[Page extract — start]
And yet, our dear's quips endure. After the reception of an enema and the resulting expulsion, she stated, "That was not awesome." And perhaps that captures it all. We struggled through it, and it was not awesome.

Thursday, February 5, 2015

Through The Lens Of A Daughter

I thought when we put the finishing touches on the family compound, I would enjoy more free time to write. It may be that I have a little more free time, but it doesn't feel like it--life just seems to expand. What's more, when I do get a minute, I'm finding real difficulty holding any thought in my mind at a suitable distance to comment on it. It always seemed terribly rude to write something intended for the eyes of others, if I knew it wasn't at all compelling. How presumptuous of me to assume that I would always be able to observe the interesting, think compelling thoughts and concisely illuminate them in words. My mind has been altered by fatherhood (or at least that seems the likely suspect) in such a way that, my experience of life is so compelling to me, that I'm having trouble stepping back and writing anything coherent about it.
[Page extract — finish]
[Data section — start]
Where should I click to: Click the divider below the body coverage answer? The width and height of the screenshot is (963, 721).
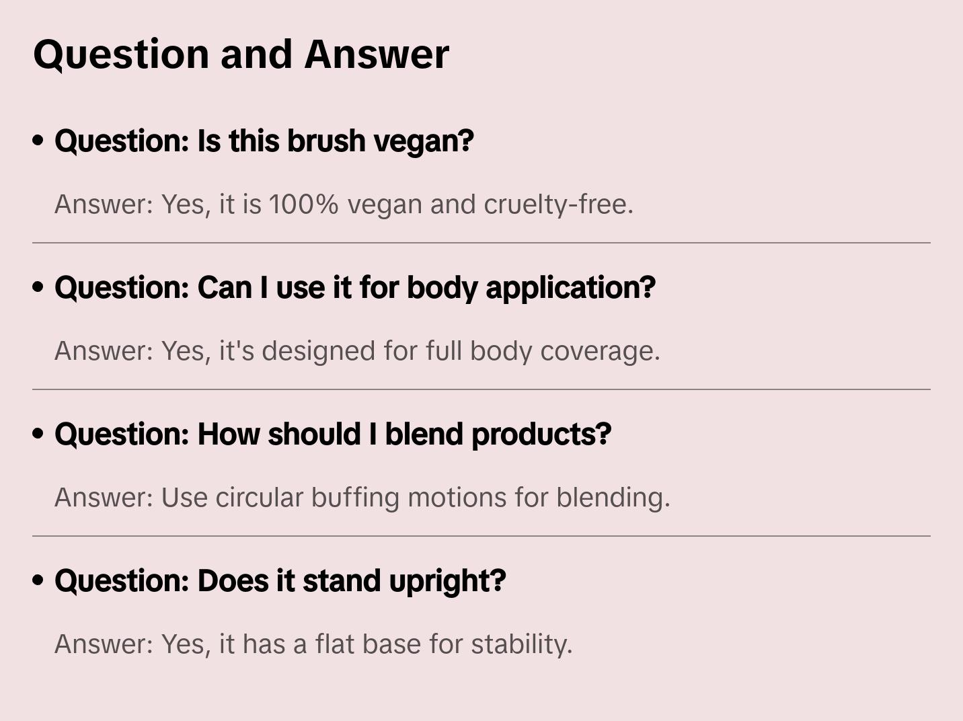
[Data section — finish]
Reproduce the blog excerpt above in full, word for word.

Result:
And yet, our dear's quips endure. After the reception of an enema and the resulting expulsion, she stated, "That was not awesome." And perhaps that captures it all. We struggled through it, and it was not awesome.

Thursday, February 5, 2015

Through The Lens Of A Daughter

I thought when we put the finishing touches on the family compound, I would enjoy more free time to write. It may be that I have a little more free time, but it doesn't feel like it--life just seems to expand. What's more, when I do get a minute, I'm finding real difficulty holding any thought in my mind at a suitable distance to comment on it. It always seemed terribly rude to write something intended for the eyes of others, if I knew it wasn't at all compelling. How presumptuous of me to assume that I would always be able to observe the interesting, think compelling thoughts and concisely illuminate them in words. My mind has been altered by fatherhood (or at least that seems the likely suspect) in such a way that, my experience of life is so compelling to me, that I'm having trouble stepping back and writing anything coherent about it.